Kimi Raikkonen believes tougher stewarding on bigger incidents would eliminate “stupidity” from Formula 1 drivers.
The FIA is constantly adapting its stewarding process to try to improve how it polices bad driving, ranging from appointing former racing drivers to its panel of race officials back in 2010 to tweaking how those stewards should consider applying penalties.
New penalty options and a driver penalty points system are among the ways the FIA has recently tried to clamp down on even minor indiscretions and deter repeat offenders.
Stewards have been criticised heavily by several drivers for being too harsh with penalties but Raikkonen believes the perception they have been “very strong” is incorrect.
“It is so random, that you cannot really say it’s very strong,” he told Autosport.
“If they would be very strong on the right things, then they wouldn’t need to do a lot of other stuff.
“If you are strong enough to stop certain stupidity that is happening, I think we wouldn’t have to have these small penalties here and there, for no big reason.
“Sometimes you have a good reason, sometimes not – but it is so random.
“If you would be really strict in the main points, then the whole thing would change.
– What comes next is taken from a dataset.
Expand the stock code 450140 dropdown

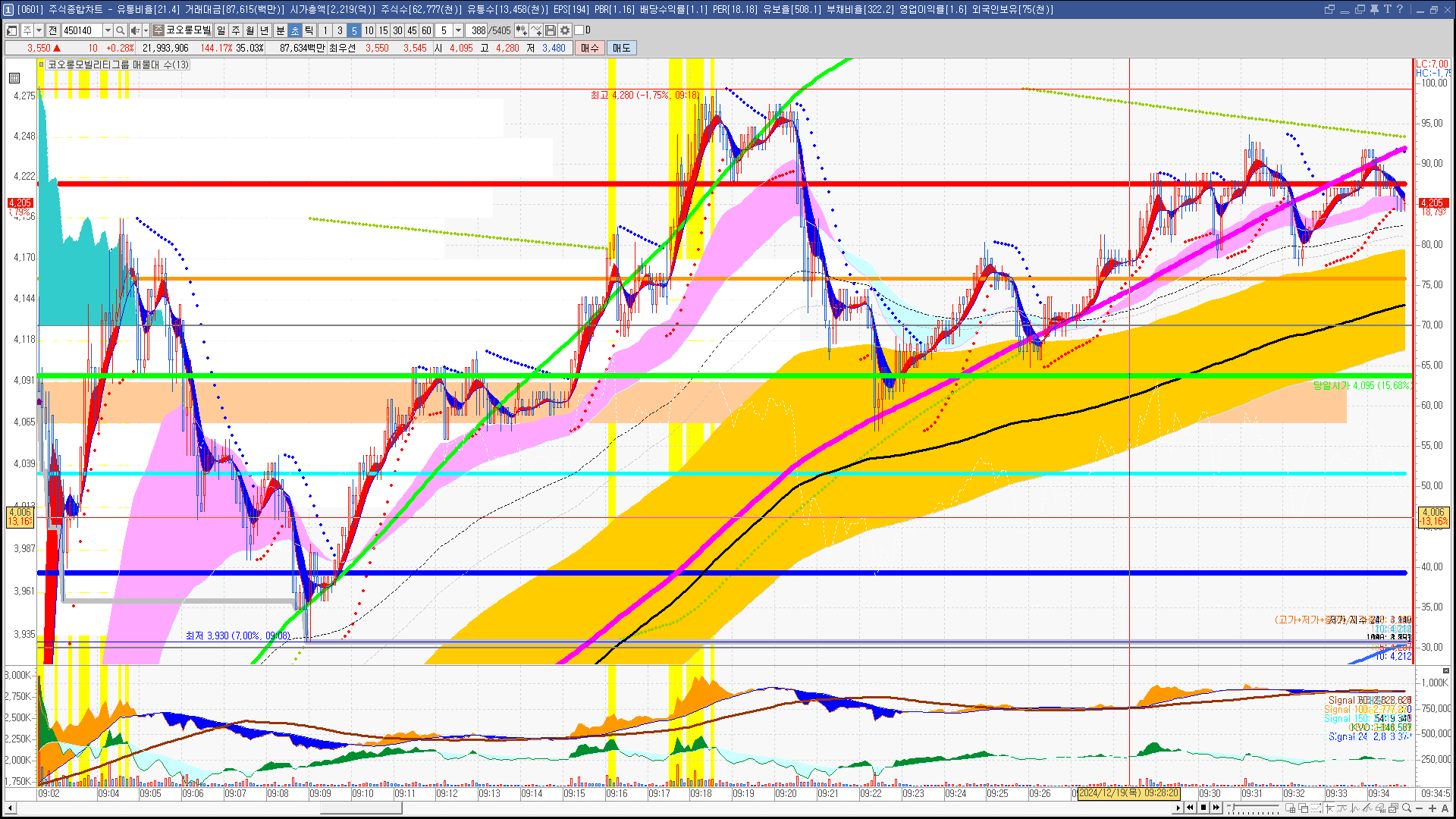point(108,30)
Then nobody would start doing stupidity.”
Presently, one licence penalty point is automatically applied when a driver is punished for a driving offence.
Max Verstappen has been a vocal opponent of that system, and is particularly aggrieved by the concept of punishing drivers for small demeanours.
Raikkonen believes if a precedent was set with bigger incidents then “you don’t need to give, every time, five seconds or 10 seconds for crazy things”.
“That is the issue, that it looks like it’s very harsh or very hard, but it is actually not hard enough in the right place,” said Raikkonen.
“Then the rest would sort itself out.
“I think it just looks a bit silly, because you get [penalties] for this or that and then last race somebody does [same] and it’s completely the opposite thing.
“If it’s been done a proper way and hard enough on the right thing, where everything starts, then I am sure it would look a lot better [and] it would work out better.”